• **Work to complete**:
**a.** In the garden notes below, why did the author originally grow Dahlia merckii from seed?
**b.** Answer these questions from the garden notes below:
(i) Since what month has Dahlia merckii been working hard?
(ii) What form of Dahlia merckii can the author not grow?
(iii) According to the notes, what happened after people planted dry bulbs of Nerine 'Mr John' in their gardens?

• **Given text**:
+---+
Meanwhile the flowering season has been extended and I have just seen a plant with enormous flowers, part of a modern commercial seed strain. Step aside C. persicum there are some hardy giants coming to replace you.


21st October 2018

Dahlia merckii .
There are calmer moments in the garden. It is difficult to think of Dahlia as calming but D. merckii gets on with the job without needing a fanfare. I grew my plants from seed originally because I couldn't find a source for plants. I would still have problems today if I wanted to replace them. I'm not sure why, it is a wonderful hardy herbaceous plant, easy to propagate and with a very long flowering season. Perhaps people hear the word Dahlia and can't get past the associations. It's a bit like Darth Vader perturbing the force or a Fuchsia stain in a respectable garden. People would rather pretend it wasn't there.
I have put it in because I admire it every week. I walk past and I always think "I will show a picture of you when everything else gives up". It is the after dinner chocolate of the herbaceous border, a gorgeous little trifle to crown the evening. Although it isn't, it has been working hard since June.
So I put off showing it, and then the frost comes and it's all over and I put it all off for another year. Except I won't. It is a wonderful little thing, a star performer and one of the very few things I was determined to keep when I cleared the rubbish from the herbaceous border this year. There are a couple of named forms but very little variability in the species (there is a white one but I can't grow it, I don't think it is very hardy, I'm not even convinced it is the same species). It doesn't hybridise with the other members of the genus, the outcome might be horrific. Notwithstanding, I have tried.


21st October 2018

Nerine 'Mr John' .
We all repeat ourselves endlessly. If we don't repeat ourselves we repeat other people. It is the strangest way imaginable to arrive at the facts. It would seem to be more rational to investigate things, and so uncover the truth but we don't work like that. Some people pretend to, but it is self-delusion. Instead we make a wild guess and then thrash around for ways of justifying it. We repeat ourselves to ourselves, to others, to the point of boredom, until finally in the middle of universal consensus somebody says "no", and explains why. We uncover the truth by repeating the fiction. I am a gardener, well versed in systematic insanity and even I think it is a strange way of proceeding.
What has this to do with 'Mr John'?
Last year I would have said that Nerine 'Mr John' was tender. That had been everybodies opinion. It is a fantastic new introduction, a great colour, the darkest of the hardy Nerine except that it isn't hardy. Universal agreement. We have all been saying it. However ... it isn't dead in the greenhouse. Not even a little bit manky around the edges. This year a few people have pointed out that it has survived in their gardens. It didn't flower for a few years after they planted the dry bulbs, but Nerine are like that. The important point is that it wasn't dead. It will flower again when it recovers from being dried off. Perhaps.
Maybe we were all wrong and the truth is emerging. Or not. There is a sensible learning point, not to jump to hasty conclusions. I will ignore it.
To thine own self be horrifyingly true.
+---+
• **Entries shown**:
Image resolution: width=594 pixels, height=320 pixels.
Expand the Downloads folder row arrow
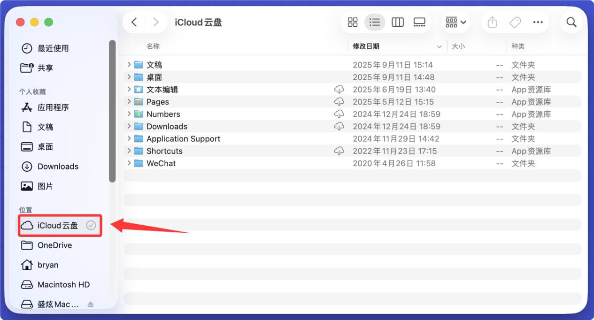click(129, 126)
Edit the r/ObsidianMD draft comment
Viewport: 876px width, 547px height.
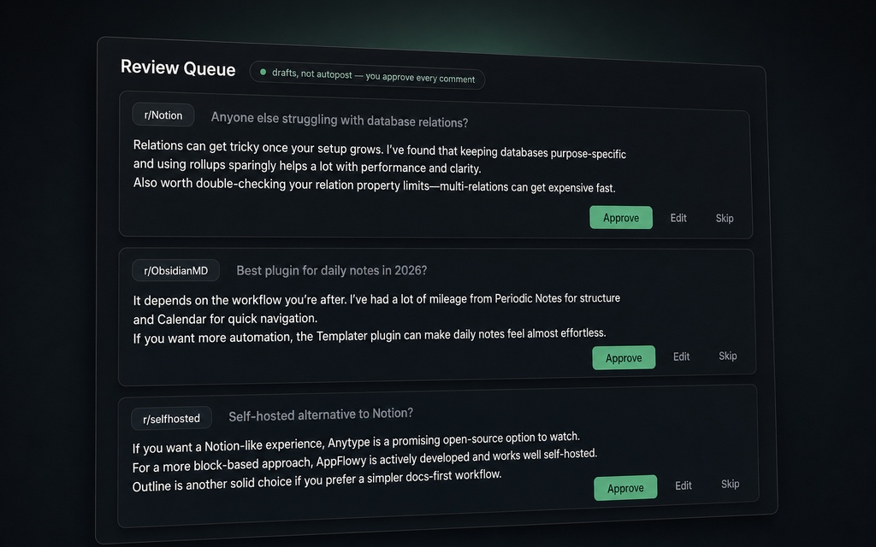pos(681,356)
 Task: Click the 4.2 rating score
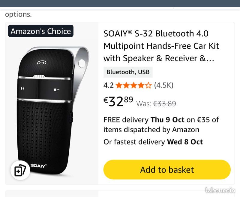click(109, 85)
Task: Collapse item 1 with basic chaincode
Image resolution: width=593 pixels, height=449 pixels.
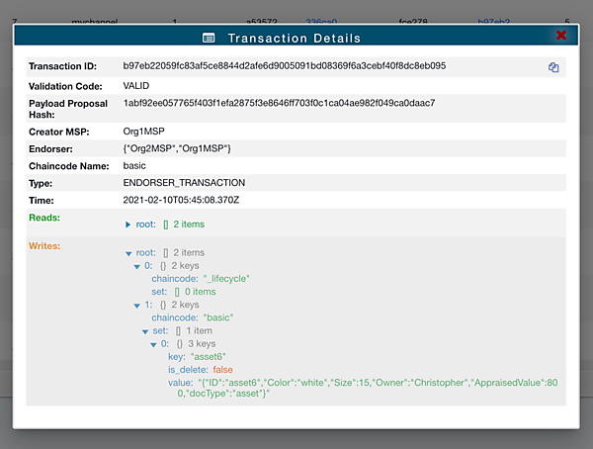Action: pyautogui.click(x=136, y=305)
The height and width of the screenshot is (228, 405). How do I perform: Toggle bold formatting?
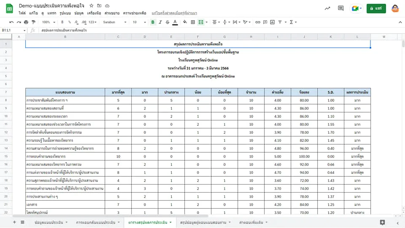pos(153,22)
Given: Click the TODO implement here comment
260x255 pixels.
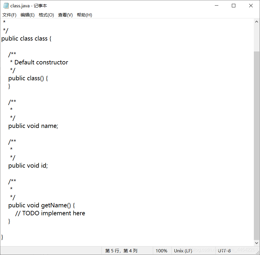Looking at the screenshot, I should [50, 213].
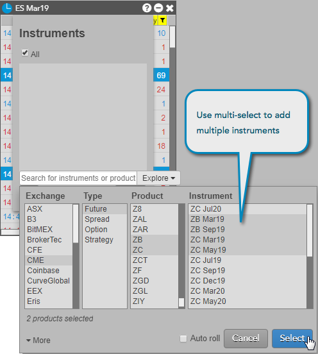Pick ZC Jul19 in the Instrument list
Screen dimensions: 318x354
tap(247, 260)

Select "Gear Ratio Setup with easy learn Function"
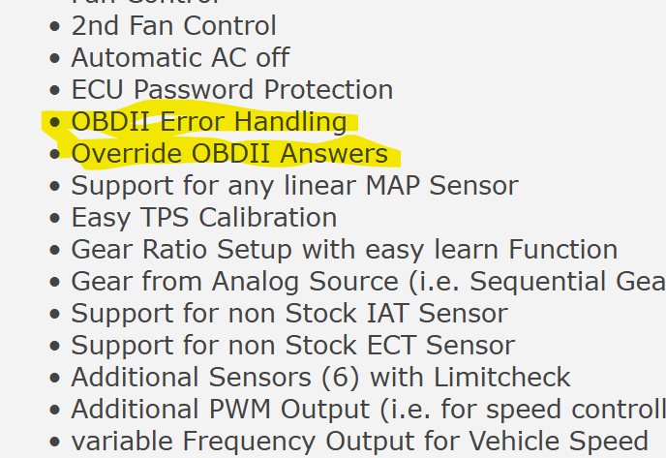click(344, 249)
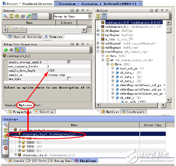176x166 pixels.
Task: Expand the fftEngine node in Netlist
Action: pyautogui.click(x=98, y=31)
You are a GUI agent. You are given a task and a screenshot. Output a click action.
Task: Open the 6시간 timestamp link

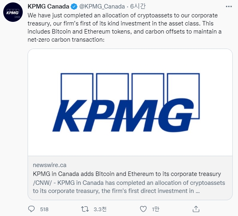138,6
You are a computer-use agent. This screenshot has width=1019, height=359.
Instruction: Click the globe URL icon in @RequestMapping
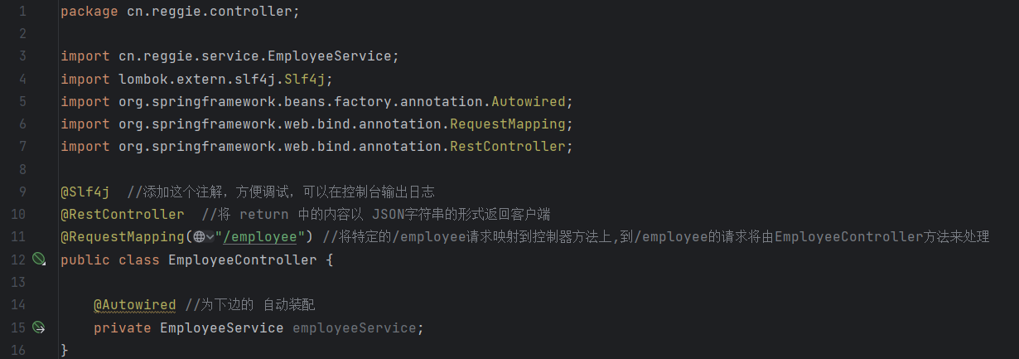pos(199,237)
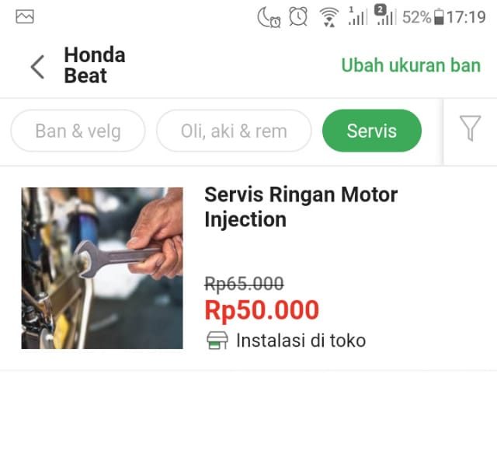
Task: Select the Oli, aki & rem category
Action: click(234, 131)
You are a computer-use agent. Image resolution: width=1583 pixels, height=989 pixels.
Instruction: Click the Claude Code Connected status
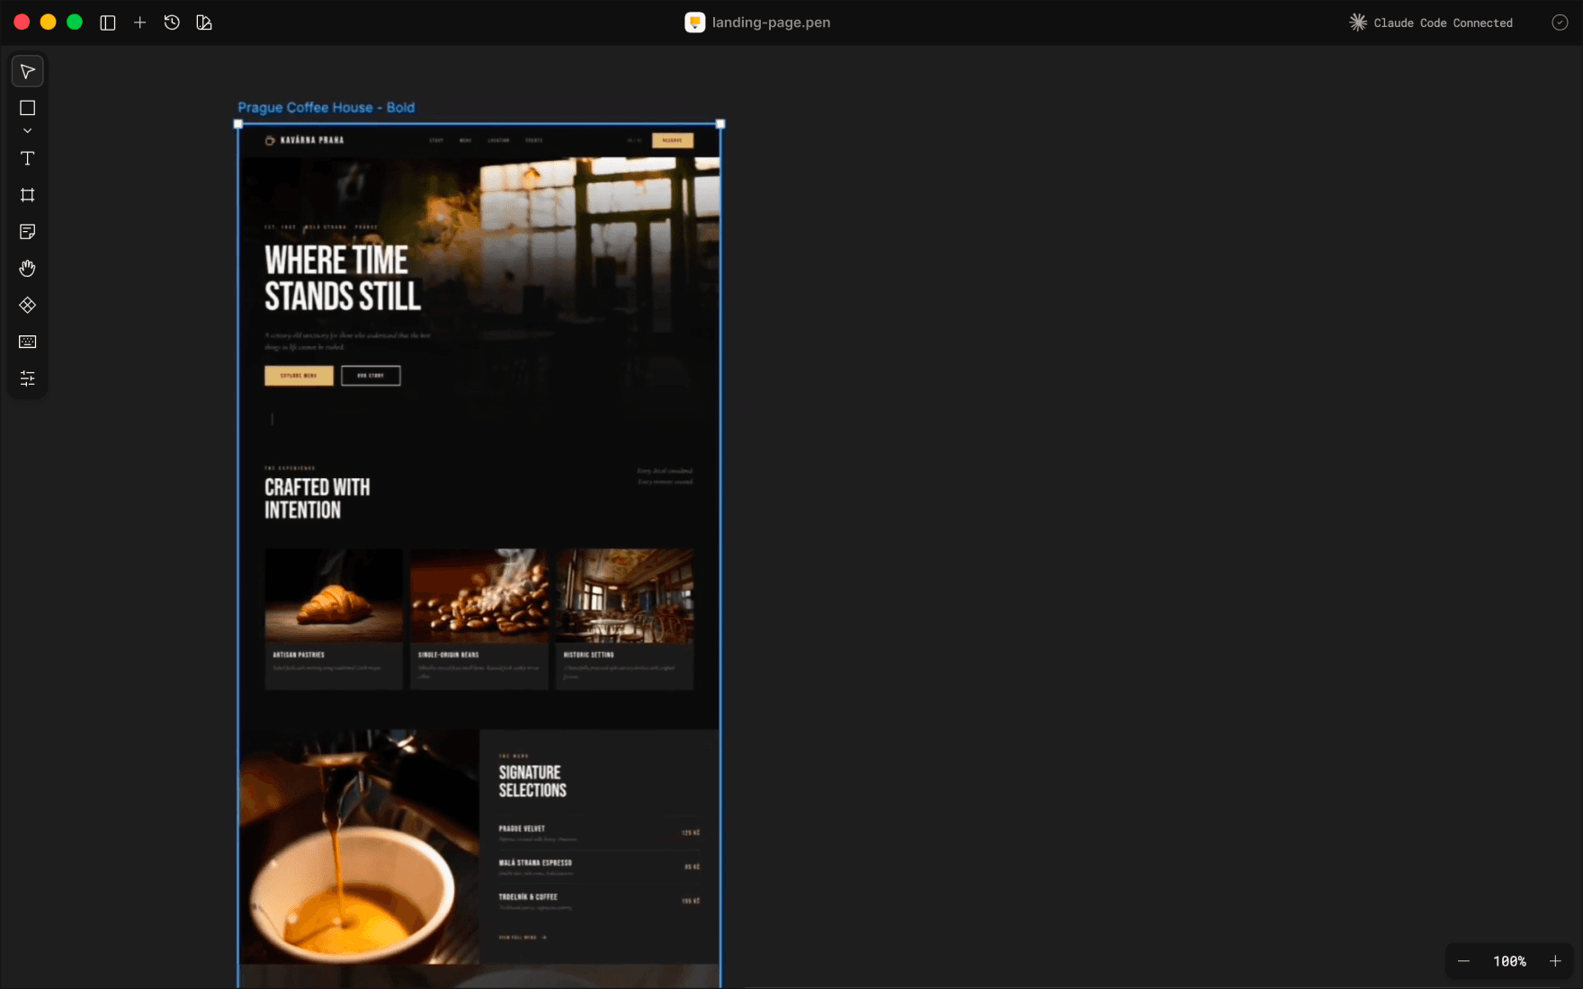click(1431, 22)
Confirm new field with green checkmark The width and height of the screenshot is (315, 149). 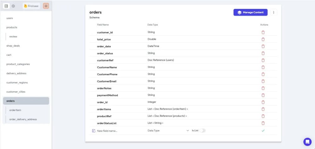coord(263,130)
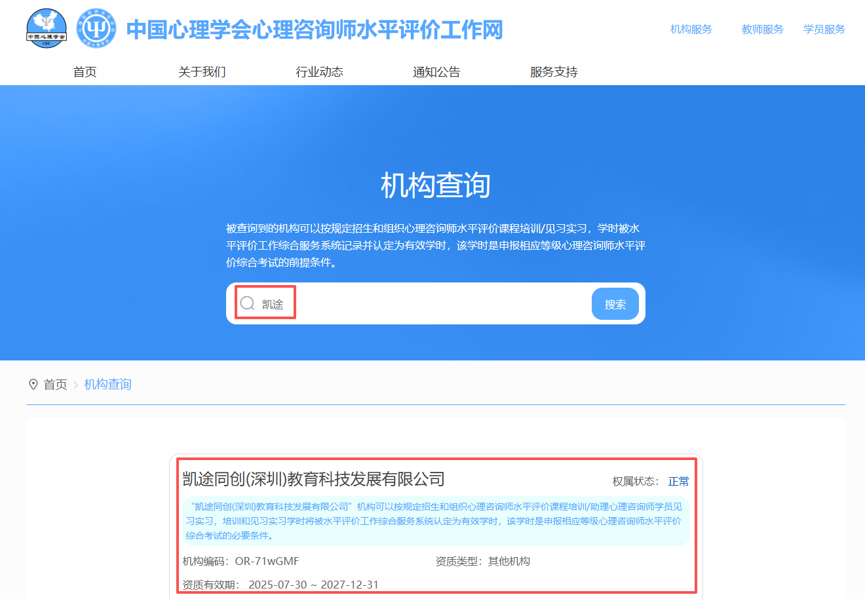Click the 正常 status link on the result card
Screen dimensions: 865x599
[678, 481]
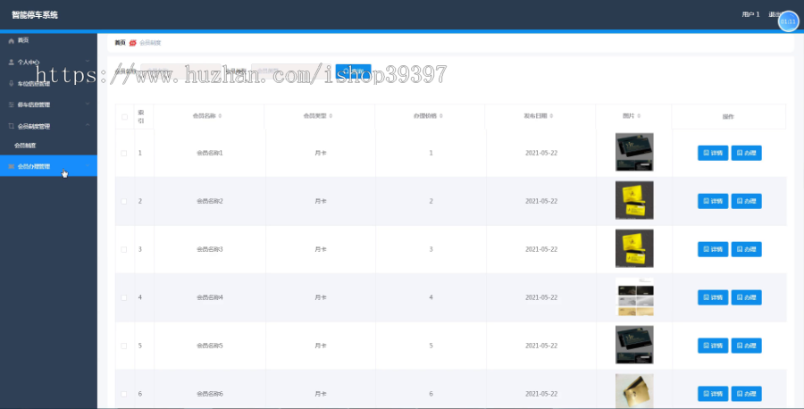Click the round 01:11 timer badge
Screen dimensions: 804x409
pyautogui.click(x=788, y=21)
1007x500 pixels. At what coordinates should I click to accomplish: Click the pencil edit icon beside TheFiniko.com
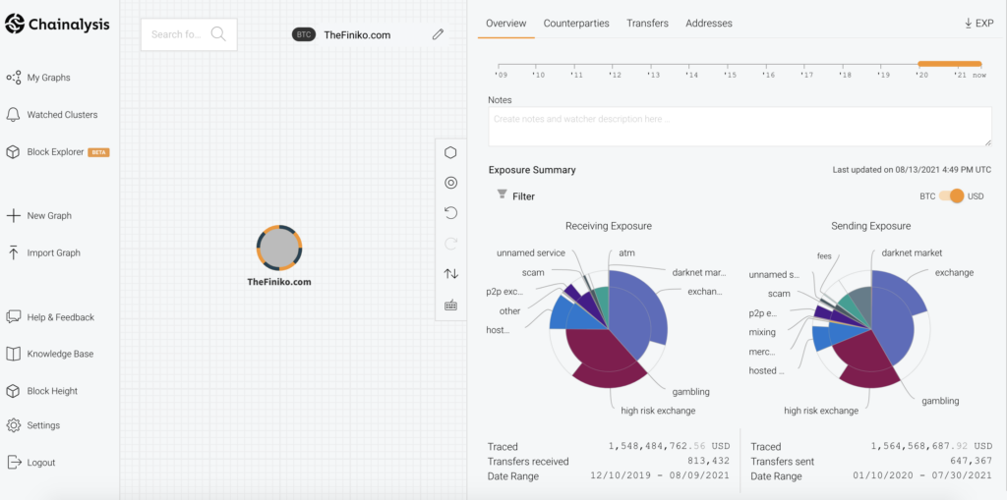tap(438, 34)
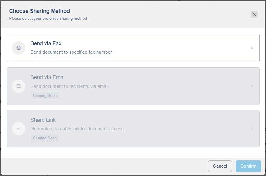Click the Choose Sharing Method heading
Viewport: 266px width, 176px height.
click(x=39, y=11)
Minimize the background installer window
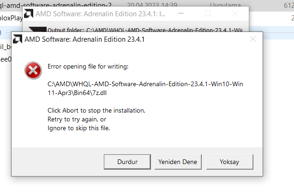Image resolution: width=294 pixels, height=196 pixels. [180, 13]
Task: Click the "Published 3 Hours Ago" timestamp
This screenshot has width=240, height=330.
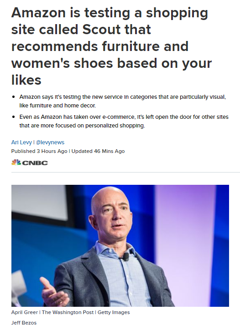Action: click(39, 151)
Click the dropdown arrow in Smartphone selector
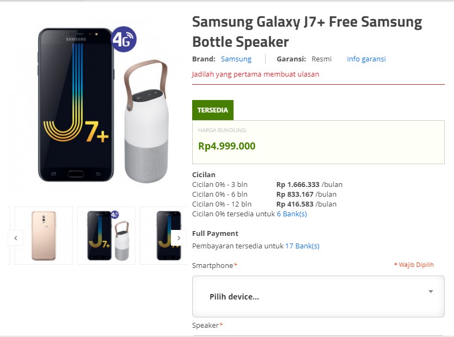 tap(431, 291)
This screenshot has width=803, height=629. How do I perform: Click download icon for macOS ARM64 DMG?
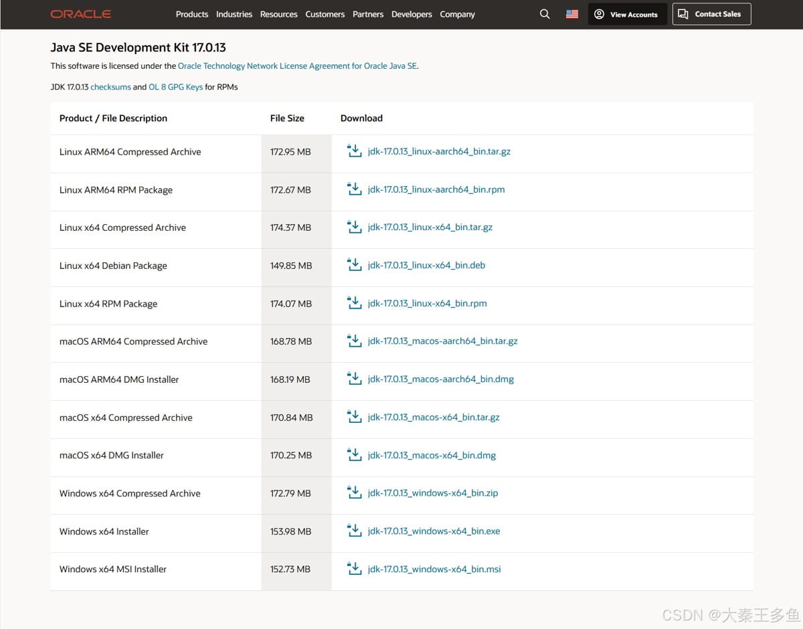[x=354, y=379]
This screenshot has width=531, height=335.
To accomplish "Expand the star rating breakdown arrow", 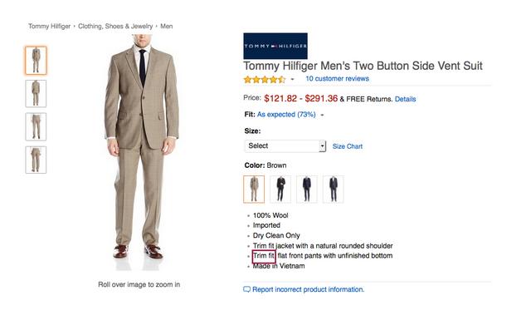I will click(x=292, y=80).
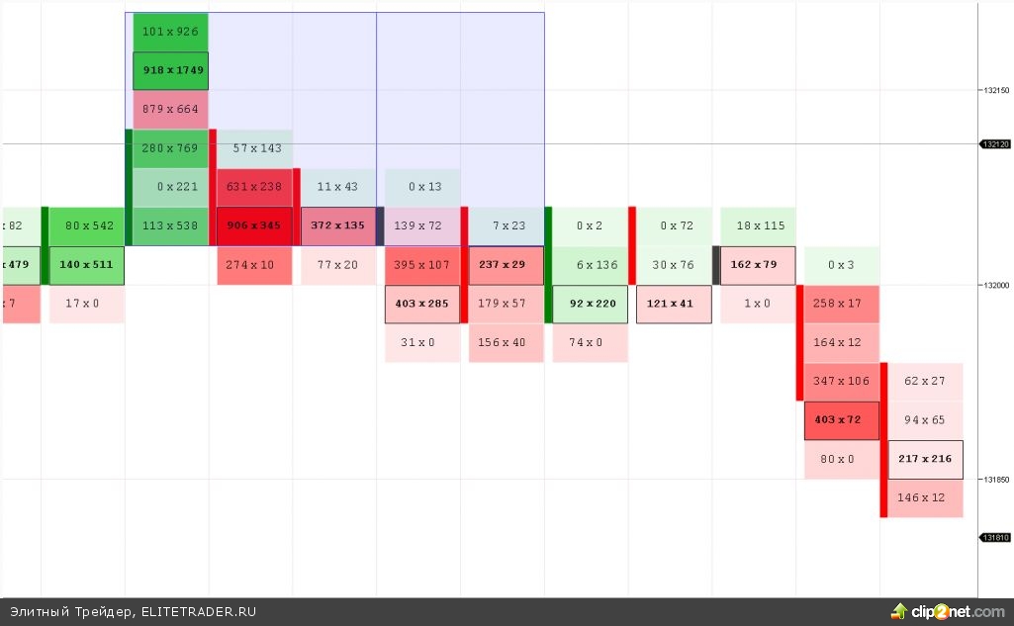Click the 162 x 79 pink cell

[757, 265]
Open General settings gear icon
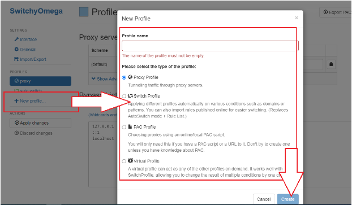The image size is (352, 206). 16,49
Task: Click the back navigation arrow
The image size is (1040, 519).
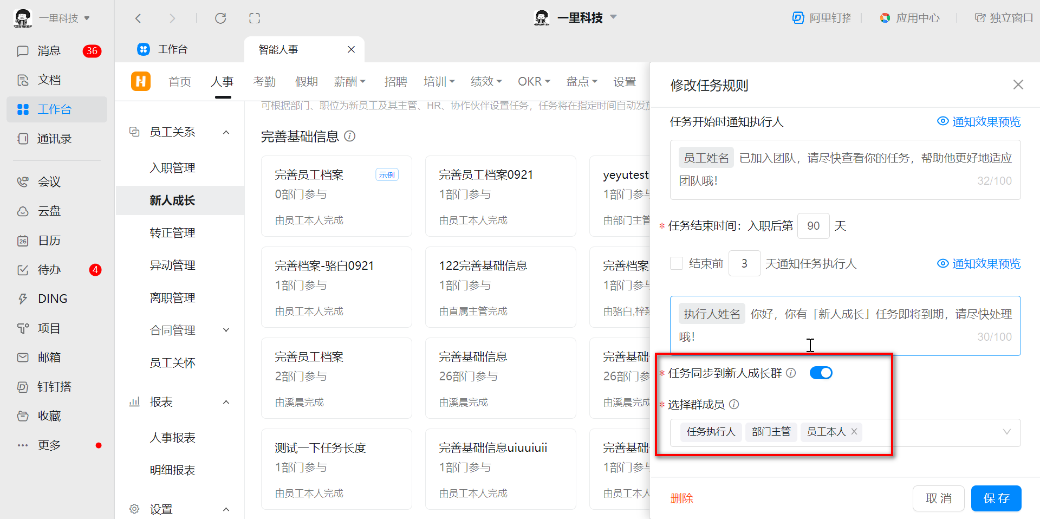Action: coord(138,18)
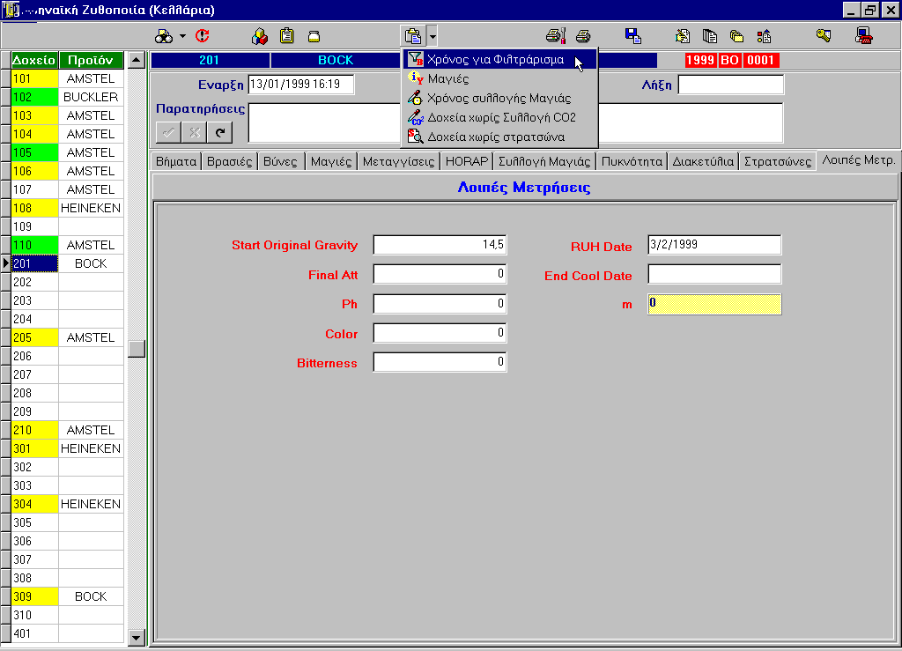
+---+
• **Answer set**:
**a.** The author grew Dahlia merckii from seed because they couldn't find a source for plants.

**b.**
(i) June.
(ii) A white one.
(iii) It survived but didn't flower for a few years.